Dataset rows:

>>>

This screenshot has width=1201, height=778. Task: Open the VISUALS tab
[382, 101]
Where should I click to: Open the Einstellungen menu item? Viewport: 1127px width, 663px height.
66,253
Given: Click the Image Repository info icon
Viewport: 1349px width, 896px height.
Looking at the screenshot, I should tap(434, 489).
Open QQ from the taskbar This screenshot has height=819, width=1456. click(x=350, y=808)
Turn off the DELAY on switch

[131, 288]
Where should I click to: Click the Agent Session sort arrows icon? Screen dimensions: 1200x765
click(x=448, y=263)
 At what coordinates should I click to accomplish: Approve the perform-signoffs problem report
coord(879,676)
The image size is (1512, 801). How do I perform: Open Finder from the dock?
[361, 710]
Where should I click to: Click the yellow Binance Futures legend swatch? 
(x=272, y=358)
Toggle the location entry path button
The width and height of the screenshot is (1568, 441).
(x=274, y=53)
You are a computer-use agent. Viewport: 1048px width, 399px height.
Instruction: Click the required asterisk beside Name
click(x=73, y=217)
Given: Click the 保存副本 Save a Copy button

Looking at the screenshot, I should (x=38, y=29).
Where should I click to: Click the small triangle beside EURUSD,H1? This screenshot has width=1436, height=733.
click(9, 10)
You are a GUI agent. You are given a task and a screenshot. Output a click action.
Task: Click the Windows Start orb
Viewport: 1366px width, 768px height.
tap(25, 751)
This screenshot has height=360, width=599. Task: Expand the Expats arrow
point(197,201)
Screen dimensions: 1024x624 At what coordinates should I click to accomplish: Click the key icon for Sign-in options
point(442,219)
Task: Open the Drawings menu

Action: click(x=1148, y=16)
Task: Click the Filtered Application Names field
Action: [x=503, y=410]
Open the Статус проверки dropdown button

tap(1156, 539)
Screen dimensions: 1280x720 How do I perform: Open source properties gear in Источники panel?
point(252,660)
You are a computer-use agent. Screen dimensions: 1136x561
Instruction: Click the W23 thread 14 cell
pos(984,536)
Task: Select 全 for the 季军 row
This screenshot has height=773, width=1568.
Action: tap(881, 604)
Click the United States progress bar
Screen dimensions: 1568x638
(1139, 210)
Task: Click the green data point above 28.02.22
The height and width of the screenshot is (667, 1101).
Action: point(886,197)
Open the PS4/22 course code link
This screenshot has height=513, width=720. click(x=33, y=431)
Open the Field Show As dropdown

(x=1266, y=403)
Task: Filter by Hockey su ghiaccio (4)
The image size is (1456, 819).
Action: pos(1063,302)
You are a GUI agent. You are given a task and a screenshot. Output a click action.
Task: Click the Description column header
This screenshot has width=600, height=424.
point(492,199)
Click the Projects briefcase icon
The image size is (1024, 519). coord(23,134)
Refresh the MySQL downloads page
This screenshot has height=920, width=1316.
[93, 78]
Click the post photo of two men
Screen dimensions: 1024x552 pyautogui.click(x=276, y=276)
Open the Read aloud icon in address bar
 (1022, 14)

<<<

Requirement: Recast every line of the rows above as a numbered list, omitting the blank lines.

Output:
1. This screenshot has width=1201, height=778. Task: Open the VISUALS tab
2. [382, 101]
3. Where should I click to: Open the Einstellungen menu item? Viewport: 1127px width, 663px height.
4. 66,253
5. Given: Click the Image Repository info icon
6. Viewport: 1349px width, 896px height.
7. Looking at the screenshot, I should tap(434, 489).
8. Open QQ from the taskbar This screenshot has height=819, width=1456. click(x=350, y=808)
9. Turn off the DELAY on switch
10. [131, 288]
11. Where should I click to: Click the Agent Session sort arrows icon? Screen dimensions: 1200x765
12. click(x=448, y=263)
13.  At what coordinates should I click to accomplish: Approve the perform-signoffs problem report
14. coord(879,676)
15. The image size is (1512, 801). How do I perform: Open Finder from the dock?
16. [361, 710]
17. Where should I click to: Click the yellow Binance Futures legend swatch? 
18. (x=272, y=358)
19. Toggle the location entry path button
20. The width and height of the screenshot is (1568, 441).
21. (x=274, y=53)
22. You are a computer-use agent. Viewport: 1048px width, 399px height.
23. Instruction: Click the required asterisk beside Name
24. click(x=73, y=217)
25. Given: Click the 保存副本 Save a Copy button
26. Looking at the screenshot, I should (x=38, y=29).
27. Where should I click to: Click the small triangle beside EURUSD,H1? This screenshot has width=1436, height=733.
28. click(9, 10)
29. You are a GUI agent. You are given a task and a screenshot. Output a click action.
30. Task: Click the Windows Start orb
31. Viewport: 1366px width, 768px height.
32. tap(25, 751)
33. This screenshot has height=360, width=599. Task: Expand the Expats arrow
34. point(197,201)
35. Screen dimensions: 1024x624 At what coordinates should I click to accomplish: Click the key icon for Sign-in options
36. point(442,219)
37. Task: Open the Drawings menu
38. Action: click(x=1148, y=16)
39. Task: Click the Filtered Application Names field
40. Action: [x=503, y=410]
41. Open the Статус проверки dropdown button
42. tap(1156, 539)
43. Screen dimensions: 1280x720 How do I perform: Open source properties gear in Источники panel?
44. point(252,660)
45. You are a computer-use agent. Screen dimensions: 1136x561
46. Instruction: Click the W23 thread 14 cell
47. pos(984,536)
48. Task: Select 全 for the 季军 row
49. This screenshot has height=773, width=1568.
50. Action: tap(881, 604)
51. Click the United States progress bar
52. Screen dimensions: 1568x638
53. (1139, 210)
54. Task: Click the green data point above 28.02.22
55. The height and width of the screenshot is (667, 1101).
56. Action: point(886,197)
57. Open the PS4/22 course code link
58. This screenshot has height=513, width=720. click(x=33, y=431)
59. Open the Field Show As dropdown
60. (x=1266, y=403)
61. Task: Filter by Hockey su ghiaccio (4)
62. The image size is (1456, 819).
63. Action: pos(1063,302)
64. You are a GUI agent. You are given a task and a screenshot. Output a click action.
65. Task: Click the Description column header
66. This screenshot has width=600, height=424.
67. point(492,199)
68. Click the Projects briefcase icon
69. The image size is (1024, 519). coord(23,134)
70. Refresh the MySQL downloads page
71. This screenshot has height=920, width=1316.
72. [93, 78]
73. Click the post photo of two men
74. Screen dimensions: 1024x552 pyautogui.click(x=276, y=276)
75. Open the Read aloud icon in address bar
76.  (1022, 14)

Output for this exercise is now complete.